- Input material -
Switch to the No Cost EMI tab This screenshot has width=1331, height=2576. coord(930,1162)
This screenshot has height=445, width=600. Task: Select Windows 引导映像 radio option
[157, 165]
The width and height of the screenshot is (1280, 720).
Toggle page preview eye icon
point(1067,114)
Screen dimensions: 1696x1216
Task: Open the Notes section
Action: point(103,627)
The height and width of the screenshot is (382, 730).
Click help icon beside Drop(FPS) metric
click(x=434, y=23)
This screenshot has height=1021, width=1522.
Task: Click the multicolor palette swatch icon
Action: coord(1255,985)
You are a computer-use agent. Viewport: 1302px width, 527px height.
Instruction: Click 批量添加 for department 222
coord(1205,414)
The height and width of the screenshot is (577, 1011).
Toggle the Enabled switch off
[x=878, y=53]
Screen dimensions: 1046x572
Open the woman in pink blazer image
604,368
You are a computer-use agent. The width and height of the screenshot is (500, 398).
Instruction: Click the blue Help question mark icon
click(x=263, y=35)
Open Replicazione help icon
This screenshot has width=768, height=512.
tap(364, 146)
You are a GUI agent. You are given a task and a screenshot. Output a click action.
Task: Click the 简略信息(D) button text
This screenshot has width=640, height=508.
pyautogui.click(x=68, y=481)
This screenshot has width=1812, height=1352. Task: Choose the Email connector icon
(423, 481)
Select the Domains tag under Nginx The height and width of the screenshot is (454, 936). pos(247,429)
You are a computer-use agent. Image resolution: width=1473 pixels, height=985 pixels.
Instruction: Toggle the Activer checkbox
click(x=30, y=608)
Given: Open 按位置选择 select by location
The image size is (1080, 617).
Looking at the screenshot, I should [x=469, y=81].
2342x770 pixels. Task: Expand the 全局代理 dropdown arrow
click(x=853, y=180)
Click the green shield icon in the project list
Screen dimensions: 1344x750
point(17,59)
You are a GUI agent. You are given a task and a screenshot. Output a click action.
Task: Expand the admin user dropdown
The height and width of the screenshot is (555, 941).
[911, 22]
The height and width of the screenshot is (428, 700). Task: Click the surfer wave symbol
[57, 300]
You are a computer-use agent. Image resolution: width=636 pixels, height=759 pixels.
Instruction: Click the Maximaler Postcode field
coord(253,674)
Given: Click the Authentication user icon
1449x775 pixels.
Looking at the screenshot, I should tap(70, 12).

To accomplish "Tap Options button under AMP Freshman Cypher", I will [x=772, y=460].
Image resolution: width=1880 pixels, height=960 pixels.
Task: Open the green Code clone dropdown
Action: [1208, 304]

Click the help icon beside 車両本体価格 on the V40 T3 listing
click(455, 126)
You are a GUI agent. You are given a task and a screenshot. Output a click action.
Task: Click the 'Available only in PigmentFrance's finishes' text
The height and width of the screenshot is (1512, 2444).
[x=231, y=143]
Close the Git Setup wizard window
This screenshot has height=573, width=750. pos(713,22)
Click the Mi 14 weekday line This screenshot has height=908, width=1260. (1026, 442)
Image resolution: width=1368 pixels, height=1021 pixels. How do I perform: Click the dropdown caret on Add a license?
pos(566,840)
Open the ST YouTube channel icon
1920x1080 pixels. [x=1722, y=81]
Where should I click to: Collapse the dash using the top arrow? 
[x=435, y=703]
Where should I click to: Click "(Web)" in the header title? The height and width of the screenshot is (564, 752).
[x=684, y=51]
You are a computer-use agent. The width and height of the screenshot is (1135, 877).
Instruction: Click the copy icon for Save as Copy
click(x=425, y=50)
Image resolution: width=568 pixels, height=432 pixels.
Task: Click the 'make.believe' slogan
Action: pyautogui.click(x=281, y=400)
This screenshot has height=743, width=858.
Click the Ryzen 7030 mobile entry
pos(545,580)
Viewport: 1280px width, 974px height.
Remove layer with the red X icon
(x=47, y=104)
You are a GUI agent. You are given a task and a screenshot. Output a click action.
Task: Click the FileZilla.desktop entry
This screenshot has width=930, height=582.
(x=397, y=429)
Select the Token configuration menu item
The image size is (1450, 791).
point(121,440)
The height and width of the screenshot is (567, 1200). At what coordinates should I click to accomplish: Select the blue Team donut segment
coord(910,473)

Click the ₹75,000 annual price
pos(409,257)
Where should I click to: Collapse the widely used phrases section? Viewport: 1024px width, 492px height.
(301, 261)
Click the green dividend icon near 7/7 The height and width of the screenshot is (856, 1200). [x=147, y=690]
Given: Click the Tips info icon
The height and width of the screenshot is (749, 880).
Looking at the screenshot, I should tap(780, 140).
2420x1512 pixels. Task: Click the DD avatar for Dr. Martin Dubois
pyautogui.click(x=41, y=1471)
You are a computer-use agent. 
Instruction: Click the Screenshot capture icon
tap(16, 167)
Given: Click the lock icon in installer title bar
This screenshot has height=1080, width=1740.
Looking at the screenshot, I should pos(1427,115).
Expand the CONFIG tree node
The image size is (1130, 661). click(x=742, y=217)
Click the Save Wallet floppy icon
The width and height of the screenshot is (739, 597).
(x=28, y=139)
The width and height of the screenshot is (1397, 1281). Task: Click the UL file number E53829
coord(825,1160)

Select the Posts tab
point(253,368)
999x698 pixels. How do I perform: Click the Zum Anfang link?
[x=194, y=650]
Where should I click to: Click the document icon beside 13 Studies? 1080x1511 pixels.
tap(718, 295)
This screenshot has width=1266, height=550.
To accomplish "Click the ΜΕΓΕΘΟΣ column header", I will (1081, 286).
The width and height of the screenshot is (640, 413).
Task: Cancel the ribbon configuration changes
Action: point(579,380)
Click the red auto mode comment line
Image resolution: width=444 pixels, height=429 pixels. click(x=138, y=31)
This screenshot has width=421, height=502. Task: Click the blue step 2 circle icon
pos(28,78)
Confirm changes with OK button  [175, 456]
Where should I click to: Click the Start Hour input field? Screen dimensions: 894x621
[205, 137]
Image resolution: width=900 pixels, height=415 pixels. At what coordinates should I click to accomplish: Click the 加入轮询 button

- The task -
In full and without changes, copy the entries above.

- Answer to this problem -
Switch to the No Cost EMI tab This screenshot has width=1331, height=2576. coord(930,1162)
This screenshot has height=445, width=600. Task: Select Windows 引导映像 radio option
[157, 165]
The width and height of the screenshot is (1280, 720).
Toggle page preview eye icon
point(1067,114)
Screen dimensions: 1696x1216
Task: Open the Notes section
Action: point(103,627)
The height and width of the screenshot is (382, 730).
Click help icon beside Drop(FPS) metric
click(x=434, y=23)
This screenshot has height=1021, width=1522.
Task: Click the multicolor palette swatch icon
Action: coord(1255,985)
You are a computer-use agent. Viewport: 1302px width, 527px height.
Instruction: Click 批量添加 for department 222
coord(1205,414)
The height and width of the screenshot is (577, 1011).
Toggle the Enabled switch off
[x=878, y=53]
Screen dimensions: 1046x572
Open the woman in pink blazer image
604,368
You are a computer-use agent. The width and height of the screenshot is (500, 398).
Instruction: Click the blue Help question mark icon
click(x=263, y=35)
Open Replicazione help icon
This screenshot has width=768, height=512.
tap(364, 146)
You are a GUI agent. You are given a task and a screenshot. Output a click action.
Task: Click the 简略信息(D) button text
This screenshot has width=640, height=508.
pyautogui.click(x=68, y=481)
This screenshot has width=1812, height=1352. Task: Choose the Email connector icon
(423, 481)
Select the Domains tag under Nginx The height and width of the screenshot is (454, 936). pos(247,429)
You are a computer-use agent. Image resolution: width=1473 pixels, height=985 pixels.
Instruction: Toggle the Activer checkbox
click(x=30, y=608)
Given: Open 按位置选择 select by location
The image size is (1080, 617).
Looking at the screenshot, I should [x=469, y=81].
2342x770 pixels. Task: Expand the 全局代理 dropdown arrow
click(x=853, y=180)
Click the green shield icon in the project list
Screen dimensions: 1344x750
point(17,59)
You are a GUI agent. You are given a task and a screenshot. Output a click action.
Task: Expand the admin user dropdown
The height and width of the screenshot is (555, 941).
[911, 22]
The height and width of the screenshot is (428, 700). Task: Click the surfer wave symbol
[57, 300]
You are a computer-use agent. Image resolution: width=636 pixels, height=759 pixels.
Instruction: Click the Maximaler Postcode field
coord(253,674)
Given: Click the Authentication user icon
1449x775 pixels.
Looking at the screenshot, I should tap(70, 12).

To accomplish "Tap Options button under AMP Freshman Cypher", I will [x=772, y=460].
Image resolution: width=1880 pixels, height=960 pixels.
Task: Open the green Code clone dropdown
Action: [1208, 304]

Click the help icon beside 車両本体価格 on the V40 T3 listing
click(455, 126)
You are a GUI agent. You are given a task and a screenshot. Output a click action.
Task: Click the 'Available only in PigmentFrance's finishes' text
The height and width of the screenshot is (1512, 2444).
[x=231, y=143]
Close the Git Setup wizard window
This screenshot has height=573, width=750. pos(713,22)
Click the Mi 14 weekday line This screenshot has height=908, width=1260. (1026, 442)
Image resolution: width=1368 pixels, height=1021 pixels. How do I perform: Click the dropdown caret on Add a license?
pos(566,840)
Open the ST YouTube channel icon
1920x1080 pixels. [x=1722, y=81]
Where should I click to: Collapse the dash using the top arrow? 
[x=435, y=703]
Where should I click to: Click "(Web)" in the header title? The height and width of the screenshot is (564, 752).
[x=684, y=51]
You are a computer-use agent. The width and height of the screenshot is (1135, 877).
Instruction: Click the copy icon for Save as Copy
click(x=425, y=50)
Image resolution: width=568 pixels, height=432 pixels.
Task: Click the 'make.believe' slogan
Action: pyautogui.click(x=281, y=400)
This screenshot has height=743, width=858.
Click the Ryzen 7030 mobile entry
pos(545,580)
Viewport: 1280px width, 974px height.
Remove layer with the red X icon
(x=47, y=104)
You are a GUI agent. You are given a task and a screenshot. Output a click action.
Task: Click the FileZilla.desktop entry
This screenshot has width=930, height=582.
(x=397, y=429)
Select the Token configuration menu item
The image size is (1450, 791).
point(121,440)
The height and width of the screenshot is (567, 1200). At what coordinates should I click to accomplish: Select the blue Team donut segment
coord(910,473)

Click the ₹75,000 annual price
pos(409,257)
Where should I click to: Collapse the widely used phrases section? Viewport: 1024px width, 492px height.
(301, 261)
Click the green dividend icon near 7/7 The height and width of the screenshot is (856, 1200). [x=147, y=690]
Given: Click the Tips info icon
The height and width of the screenshot is (749, 880).
Looking at the screenshot, I should tap(780, 140).
2420x1512 pixels. Task: Click the DD avatar for Dr. Martin Dubois
pyautogui.click(x=41, y=1471)
You are a computer-use agent. 
Instruction: Click the Screenshot capture icon
tap(16, 167)
Given: Click the lock icon in installer title bar
This screenshot has height=1080, width=1740.
Looking at the screenshot, I should pos(1427,115).
Expand the CONFIG tree node
The image size is (1130, 661). click(x=742, y=217)
Click the Save Wallet floppy icon
The width and height of the screenshot is (739, 597).
(x=28, y=139)
The width and height of the screenshot is (1397, 1281). Task: Click the UL file number E53829
coord(825,1160)

Select the Posts tab
point(253,368)
999x698 pixels. How do I perform: Click the Zum Anfang link?
[x=194, y=650]
Where should I click to: Click the document icon beside 13 Studies? 1080x1511 pixels.
tap(718, 295)
This screenshot has width=1266, height=550.
To accomplish "Click the ΜΕΓΕΘΟΣ column header", I will (1081, 286).
The width and height of the screenshot is (640, 413).
Task: Cancel the ribbon configuration changes
Action: point(579,380)
Click the red auto mode comment line
Image resolution: width=444 pixels, height=429 pixels. click(x=138, y=31)
This screenshot has width=421, height=502. Task: Click the blue step 2 circle icon
pos(28,78)
Confirm changes with OK button  [175, 456]
Where should I click to: Click the Start Hour input field? Screen dimensions: 894x621
[205, 137]
Image resolution: width=900 pixels, height=415 pixels. At what coordinates should I click to accomplish: Click the 加入轮询 button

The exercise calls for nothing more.